Do people get caught in the cycle of overeating and drug addiction because their brain reward centers are over-active causing them to experience greater cravings for food or drugs? In a unique prospective study Oregon Research Institute (ORI) senior scientist Eric Stice, Ph.D., and colleagues tested this theory, called the reward surfeit model. The results indicated that elevated responsivity of reward regions in the brain increased the risk for future substance use, which has never been tested before prospectively with humans. Paradoxically, results also provide evidence that even a limited history of substance use was related to less responsivity in the reward circuitry, as has been suggested by experiments with animals. The research appears in the May 1, 2013 issue of Biological Psychiatry.
In a novel study using functional Magnetic Resonance Imaging (fMRI) Stice’s team tested whether individual differences in reward region responsivity predicted overweight/obesity onset among initially healthy weight adolescents and substance use onset among initially abstinent adolescents. The neural response to food and monetary reward was measured in 162 adolescents. Body fat and substance use were assessed at the time of the fMRI and again one year later.
“The findings are important because this is the first test of whether atypical responsivity of reward circuitry increases risk for substance use,” says Dr. Stice. “Although numerous researchers have suggested that reduced responsivity is a vulnerability factor for substance use, this theory was based entirely on cross-sectional studies comparing substance abusing individuals to healthy controls; no studies have tested this thesis with prospective data.”
Investigators examined the extent to which reward circuitry (e.g., the striatum) was activated in response to receipt and anticipated receipt of money. Monetary reward is a general reinforcer and has been used frequently to assess reward sensitivity. The team also used another paradigm to assess brain activation in response to the individual’s consumption and anticipated consumption of chocolate milkshake. Results showed that greater activation in the striatum during monetary reward receipt at baseline predicted future substance use onset over a 1-year follow-up.
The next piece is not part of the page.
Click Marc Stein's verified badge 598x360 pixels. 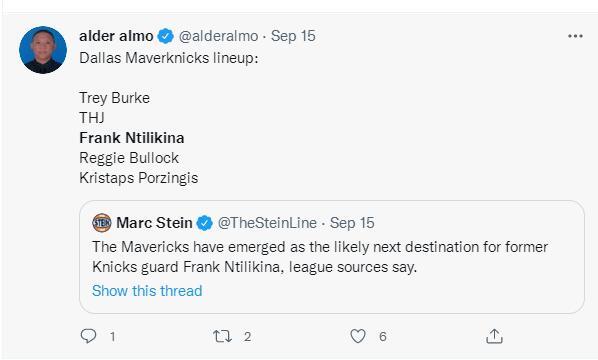[204, 223]
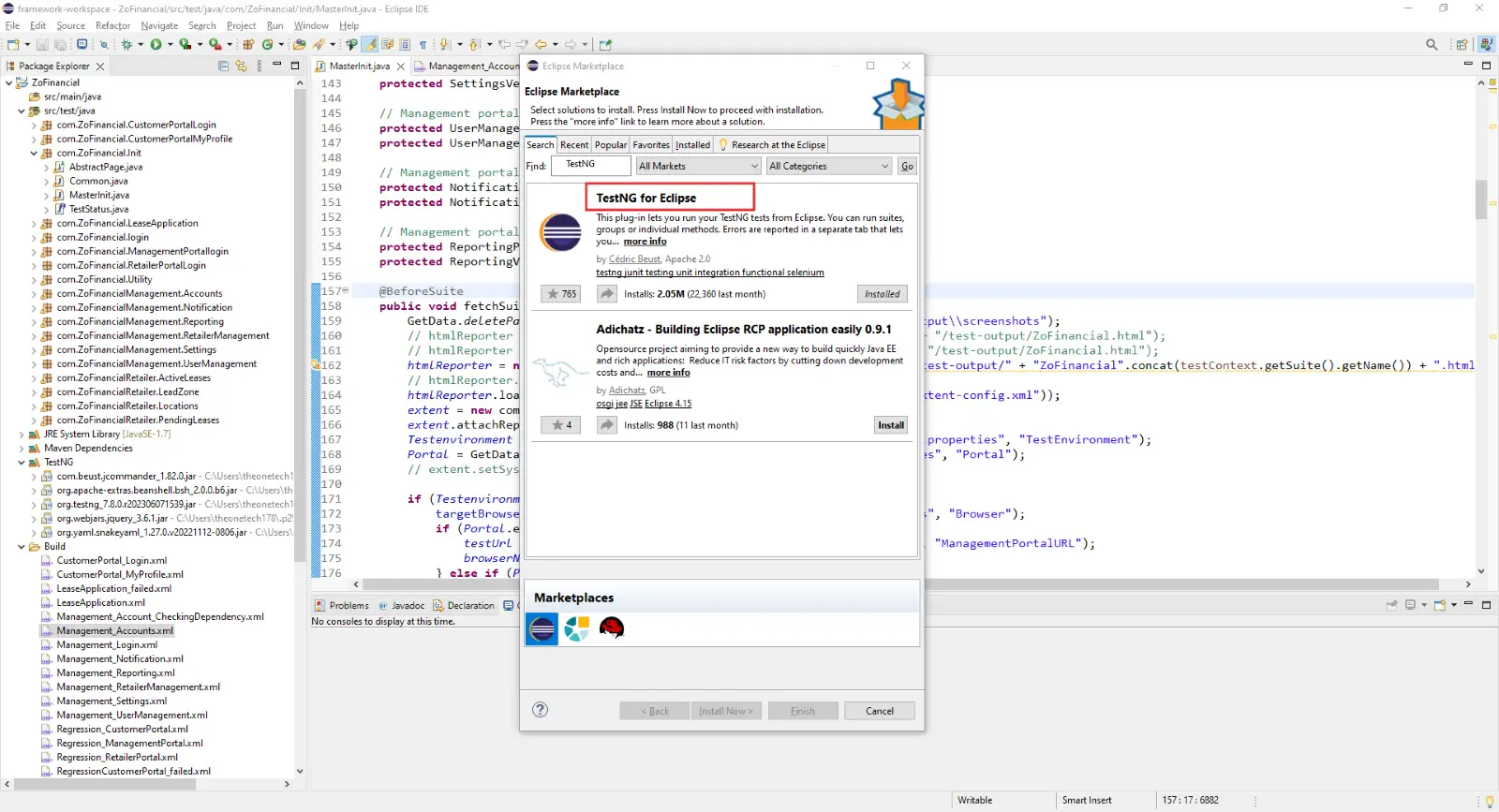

Noteworthy was that adolescents who had already begun using substances showed less striatal response to monetary reward. This finding provides the first evidence that even a relatively short period of moderate substance use might reduce reward region responsivity to a general reinforcer.
“The implications are that the more individuals use psychoactive substances, the less responsive they will be to rewarding experiences, meaning that they may derive less reinforcement from other pursuits, such as interpersonal relationships, hobbies, and school work. This may contribute to the escalating spiral of drug use that characterizes substance use disorders,” commented Stice.
Although the investigators had expected parallel neural predictors of future onset of overweight during exposure to receipt and anticipated receipt of a palatable food, no significant effects emerged. It is possible that these effects are weaker and that a longer follow-up period will be necessary to better differentiate who will gain weight and who will remain at a healthy weight.
Funded by the National Institutes of Health (NIH), Stice has been studying eating disorders and obesity for 20 years. He has conducted this line of research at Stanford University and the University of Texas, and now continues at the Oregon Research Institute in Eugene, Oregon. This research program has produced several prevention programs that effectively reduce risk for onset of eating disorders and obesity.
The research described here is funded in part by the National Institute of Diabetes and Digestive and Kidney Diseases of the National Institutes of Health under grant R01DK080760. The content is the sole responsibility of the authors and does not necessarily represent the official views or imply endorsement of the NIH.